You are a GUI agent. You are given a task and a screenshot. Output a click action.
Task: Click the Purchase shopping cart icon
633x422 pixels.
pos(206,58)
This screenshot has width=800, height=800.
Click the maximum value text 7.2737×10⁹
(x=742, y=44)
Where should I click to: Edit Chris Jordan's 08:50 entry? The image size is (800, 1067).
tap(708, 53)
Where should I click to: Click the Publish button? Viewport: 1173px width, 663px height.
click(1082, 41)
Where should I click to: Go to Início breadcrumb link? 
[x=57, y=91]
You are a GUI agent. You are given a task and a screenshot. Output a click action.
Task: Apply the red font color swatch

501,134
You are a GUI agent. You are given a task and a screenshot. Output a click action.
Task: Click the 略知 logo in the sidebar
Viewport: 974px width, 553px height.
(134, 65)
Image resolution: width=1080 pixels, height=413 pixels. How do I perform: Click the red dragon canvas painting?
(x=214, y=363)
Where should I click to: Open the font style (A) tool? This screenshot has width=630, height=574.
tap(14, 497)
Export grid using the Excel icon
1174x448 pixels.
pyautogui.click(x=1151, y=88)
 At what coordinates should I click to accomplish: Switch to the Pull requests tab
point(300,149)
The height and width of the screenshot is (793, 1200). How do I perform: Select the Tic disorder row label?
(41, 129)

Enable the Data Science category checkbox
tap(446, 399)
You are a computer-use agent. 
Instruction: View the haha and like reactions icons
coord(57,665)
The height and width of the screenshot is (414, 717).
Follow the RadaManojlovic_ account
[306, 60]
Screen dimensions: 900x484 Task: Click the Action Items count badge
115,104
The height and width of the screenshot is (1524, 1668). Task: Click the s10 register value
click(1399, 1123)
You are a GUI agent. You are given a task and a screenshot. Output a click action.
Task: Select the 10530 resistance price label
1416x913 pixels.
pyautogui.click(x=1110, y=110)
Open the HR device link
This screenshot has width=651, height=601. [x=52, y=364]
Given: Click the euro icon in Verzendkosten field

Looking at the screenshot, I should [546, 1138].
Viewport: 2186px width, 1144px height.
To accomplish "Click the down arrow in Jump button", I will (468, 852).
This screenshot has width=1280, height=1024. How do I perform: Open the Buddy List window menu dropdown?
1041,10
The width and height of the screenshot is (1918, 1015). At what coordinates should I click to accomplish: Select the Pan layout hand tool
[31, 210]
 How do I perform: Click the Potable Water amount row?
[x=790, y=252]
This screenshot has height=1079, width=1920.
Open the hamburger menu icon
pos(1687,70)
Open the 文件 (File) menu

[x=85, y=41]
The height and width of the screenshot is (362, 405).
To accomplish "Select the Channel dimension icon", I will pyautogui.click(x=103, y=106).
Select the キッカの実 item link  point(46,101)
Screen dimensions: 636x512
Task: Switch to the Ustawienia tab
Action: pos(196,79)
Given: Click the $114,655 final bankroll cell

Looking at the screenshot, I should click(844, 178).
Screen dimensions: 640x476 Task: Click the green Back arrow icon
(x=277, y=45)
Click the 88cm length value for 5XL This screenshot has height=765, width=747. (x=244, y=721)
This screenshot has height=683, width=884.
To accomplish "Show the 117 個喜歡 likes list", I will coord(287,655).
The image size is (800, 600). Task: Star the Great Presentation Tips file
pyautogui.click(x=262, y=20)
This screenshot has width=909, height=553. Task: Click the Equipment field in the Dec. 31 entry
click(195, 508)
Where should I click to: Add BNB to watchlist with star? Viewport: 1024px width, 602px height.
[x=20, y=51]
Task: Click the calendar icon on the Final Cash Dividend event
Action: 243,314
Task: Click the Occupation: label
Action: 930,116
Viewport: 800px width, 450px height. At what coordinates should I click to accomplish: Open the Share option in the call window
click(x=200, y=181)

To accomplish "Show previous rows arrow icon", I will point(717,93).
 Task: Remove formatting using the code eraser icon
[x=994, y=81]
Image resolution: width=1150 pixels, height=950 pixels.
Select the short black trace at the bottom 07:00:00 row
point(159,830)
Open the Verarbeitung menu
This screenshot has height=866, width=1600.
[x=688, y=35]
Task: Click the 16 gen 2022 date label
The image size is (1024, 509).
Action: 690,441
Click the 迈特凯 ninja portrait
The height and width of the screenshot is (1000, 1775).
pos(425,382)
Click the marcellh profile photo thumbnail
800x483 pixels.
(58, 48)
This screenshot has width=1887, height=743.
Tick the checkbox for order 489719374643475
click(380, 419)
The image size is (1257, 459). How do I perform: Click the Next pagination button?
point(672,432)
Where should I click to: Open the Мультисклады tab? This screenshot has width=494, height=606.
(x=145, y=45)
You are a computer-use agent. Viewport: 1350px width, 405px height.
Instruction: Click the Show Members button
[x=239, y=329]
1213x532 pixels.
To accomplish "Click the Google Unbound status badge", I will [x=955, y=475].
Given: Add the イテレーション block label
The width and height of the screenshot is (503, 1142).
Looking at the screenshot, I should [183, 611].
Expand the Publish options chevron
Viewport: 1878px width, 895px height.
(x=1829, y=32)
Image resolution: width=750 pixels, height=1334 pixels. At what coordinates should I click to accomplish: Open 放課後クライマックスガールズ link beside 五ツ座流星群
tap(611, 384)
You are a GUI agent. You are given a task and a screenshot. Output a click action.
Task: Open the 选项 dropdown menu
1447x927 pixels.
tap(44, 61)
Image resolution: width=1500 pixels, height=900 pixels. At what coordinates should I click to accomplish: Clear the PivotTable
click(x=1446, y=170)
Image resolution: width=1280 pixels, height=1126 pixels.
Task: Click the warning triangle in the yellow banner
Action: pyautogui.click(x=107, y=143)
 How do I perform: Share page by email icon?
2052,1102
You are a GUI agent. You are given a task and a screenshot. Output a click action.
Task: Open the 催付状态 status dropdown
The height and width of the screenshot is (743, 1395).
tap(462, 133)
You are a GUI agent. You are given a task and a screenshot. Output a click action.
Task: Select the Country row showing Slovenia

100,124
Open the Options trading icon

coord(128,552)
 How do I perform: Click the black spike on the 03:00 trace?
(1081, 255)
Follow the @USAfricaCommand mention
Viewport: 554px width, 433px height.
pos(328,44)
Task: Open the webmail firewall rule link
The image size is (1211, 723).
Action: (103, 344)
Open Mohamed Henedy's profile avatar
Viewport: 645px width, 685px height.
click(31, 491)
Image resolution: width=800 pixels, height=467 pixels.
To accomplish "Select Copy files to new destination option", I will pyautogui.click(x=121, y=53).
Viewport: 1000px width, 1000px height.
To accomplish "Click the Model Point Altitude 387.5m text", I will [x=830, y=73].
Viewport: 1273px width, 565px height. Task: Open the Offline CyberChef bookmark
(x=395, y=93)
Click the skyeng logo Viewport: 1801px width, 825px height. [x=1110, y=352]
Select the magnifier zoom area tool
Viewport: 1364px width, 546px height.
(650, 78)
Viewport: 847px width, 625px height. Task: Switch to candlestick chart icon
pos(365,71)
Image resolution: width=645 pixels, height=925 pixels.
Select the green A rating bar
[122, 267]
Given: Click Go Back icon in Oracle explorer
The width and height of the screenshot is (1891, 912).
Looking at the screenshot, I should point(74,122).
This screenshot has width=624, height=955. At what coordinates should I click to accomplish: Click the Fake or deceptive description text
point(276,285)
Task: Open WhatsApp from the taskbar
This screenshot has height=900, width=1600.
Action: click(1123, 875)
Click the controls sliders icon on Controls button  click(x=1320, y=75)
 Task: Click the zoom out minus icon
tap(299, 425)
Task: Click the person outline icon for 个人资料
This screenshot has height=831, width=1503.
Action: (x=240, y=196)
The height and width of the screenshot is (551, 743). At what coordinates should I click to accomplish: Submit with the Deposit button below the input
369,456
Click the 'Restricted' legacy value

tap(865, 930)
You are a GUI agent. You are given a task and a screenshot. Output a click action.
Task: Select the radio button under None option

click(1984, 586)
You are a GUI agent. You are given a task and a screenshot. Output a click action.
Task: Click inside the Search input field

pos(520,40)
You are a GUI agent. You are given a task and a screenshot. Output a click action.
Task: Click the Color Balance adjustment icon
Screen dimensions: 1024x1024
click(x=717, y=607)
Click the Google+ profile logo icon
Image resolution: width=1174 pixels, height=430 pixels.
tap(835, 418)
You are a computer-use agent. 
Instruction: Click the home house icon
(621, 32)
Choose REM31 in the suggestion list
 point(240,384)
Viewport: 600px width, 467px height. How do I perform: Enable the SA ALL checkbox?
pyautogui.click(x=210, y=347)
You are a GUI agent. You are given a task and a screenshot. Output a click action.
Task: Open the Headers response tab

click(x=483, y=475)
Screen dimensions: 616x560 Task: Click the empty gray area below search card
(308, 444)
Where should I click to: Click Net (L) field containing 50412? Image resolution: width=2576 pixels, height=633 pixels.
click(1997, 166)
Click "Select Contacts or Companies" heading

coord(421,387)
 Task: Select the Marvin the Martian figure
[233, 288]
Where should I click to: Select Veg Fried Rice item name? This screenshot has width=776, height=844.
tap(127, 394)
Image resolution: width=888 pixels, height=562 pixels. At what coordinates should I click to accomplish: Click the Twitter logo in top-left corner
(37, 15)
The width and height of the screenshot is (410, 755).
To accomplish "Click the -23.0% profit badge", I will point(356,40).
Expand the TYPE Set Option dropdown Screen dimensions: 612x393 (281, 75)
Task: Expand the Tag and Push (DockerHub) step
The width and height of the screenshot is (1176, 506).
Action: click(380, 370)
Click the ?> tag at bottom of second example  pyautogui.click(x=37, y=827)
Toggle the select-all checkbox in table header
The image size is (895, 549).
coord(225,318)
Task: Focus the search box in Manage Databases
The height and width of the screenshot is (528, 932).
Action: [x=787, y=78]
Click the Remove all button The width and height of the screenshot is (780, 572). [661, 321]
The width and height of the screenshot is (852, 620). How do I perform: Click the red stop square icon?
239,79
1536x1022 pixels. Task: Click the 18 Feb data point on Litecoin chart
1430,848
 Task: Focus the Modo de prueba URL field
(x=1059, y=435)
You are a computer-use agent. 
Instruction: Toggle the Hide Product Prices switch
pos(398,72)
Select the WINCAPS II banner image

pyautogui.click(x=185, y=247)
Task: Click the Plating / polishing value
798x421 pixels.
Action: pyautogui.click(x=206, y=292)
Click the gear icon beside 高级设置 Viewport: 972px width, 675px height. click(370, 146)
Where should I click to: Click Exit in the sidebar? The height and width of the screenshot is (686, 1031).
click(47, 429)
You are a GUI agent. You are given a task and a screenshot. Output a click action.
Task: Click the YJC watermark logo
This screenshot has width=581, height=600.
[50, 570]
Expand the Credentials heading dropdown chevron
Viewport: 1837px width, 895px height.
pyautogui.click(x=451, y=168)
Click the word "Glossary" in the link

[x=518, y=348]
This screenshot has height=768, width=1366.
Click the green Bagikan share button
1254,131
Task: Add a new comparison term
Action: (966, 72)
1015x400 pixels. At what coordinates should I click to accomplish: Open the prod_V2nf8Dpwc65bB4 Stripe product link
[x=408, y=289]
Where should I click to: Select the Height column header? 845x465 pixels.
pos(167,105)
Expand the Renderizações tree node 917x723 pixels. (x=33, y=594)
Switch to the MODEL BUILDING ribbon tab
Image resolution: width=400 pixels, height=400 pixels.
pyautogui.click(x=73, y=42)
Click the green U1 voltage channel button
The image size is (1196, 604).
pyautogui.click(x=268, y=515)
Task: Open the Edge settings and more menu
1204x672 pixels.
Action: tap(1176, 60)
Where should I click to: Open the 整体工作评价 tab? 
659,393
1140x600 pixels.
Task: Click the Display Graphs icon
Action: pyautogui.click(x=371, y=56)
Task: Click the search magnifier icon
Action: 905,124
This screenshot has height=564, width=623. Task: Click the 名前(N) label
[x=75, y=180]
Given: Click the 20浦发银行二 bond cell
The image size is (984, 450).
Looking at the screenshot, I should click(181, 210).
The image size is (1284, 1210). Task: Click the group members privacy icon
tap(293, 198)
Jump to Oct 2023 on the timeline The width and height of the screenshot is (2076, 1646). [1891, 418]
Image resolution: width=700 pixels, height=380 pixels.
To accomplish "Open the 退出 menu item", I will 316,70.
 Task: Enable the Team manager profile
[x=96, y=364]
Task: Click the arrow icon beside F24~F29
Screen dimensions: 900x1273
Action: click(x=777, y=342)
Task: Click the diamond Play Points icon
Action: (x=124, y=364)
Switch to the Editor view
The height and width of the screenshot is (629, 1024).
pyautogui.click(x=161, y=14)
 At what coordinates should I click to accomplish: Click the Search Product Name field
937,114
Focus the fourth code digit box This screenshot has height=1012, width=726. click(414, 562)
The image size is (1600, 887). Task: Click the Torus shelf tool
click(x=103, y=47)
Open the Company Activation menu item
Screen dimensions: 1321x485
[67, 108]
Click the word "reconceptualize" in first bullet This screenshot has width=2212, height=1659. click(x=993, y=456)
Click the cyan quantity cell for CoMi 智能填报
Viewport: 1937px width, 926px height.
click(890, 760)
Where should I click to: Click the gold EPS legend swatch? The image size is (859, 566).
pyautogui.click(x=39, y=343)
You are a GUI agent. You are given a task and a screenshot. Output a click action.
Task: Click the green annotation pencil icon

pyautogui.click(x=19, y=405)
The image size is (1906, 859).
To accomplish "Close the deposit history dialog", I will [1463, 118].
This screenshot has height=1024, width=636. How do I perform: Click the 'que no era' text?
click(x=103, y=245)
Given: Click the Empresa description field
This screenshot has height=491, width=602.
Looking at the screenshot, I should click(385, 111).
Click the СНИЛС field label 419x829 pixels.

━━━━━━━━━━━━━━━━

## WHAT THIS TASK INVOLVES
From the records above, return each line that includes "Jump".

## TASK RESULT
To accomplish "Click the down arrow in Jump button", I will (468, 852).
Jump to Oct 2023 on the timeline The width and height of the screenshot is (2076, 1646). [1891, 418]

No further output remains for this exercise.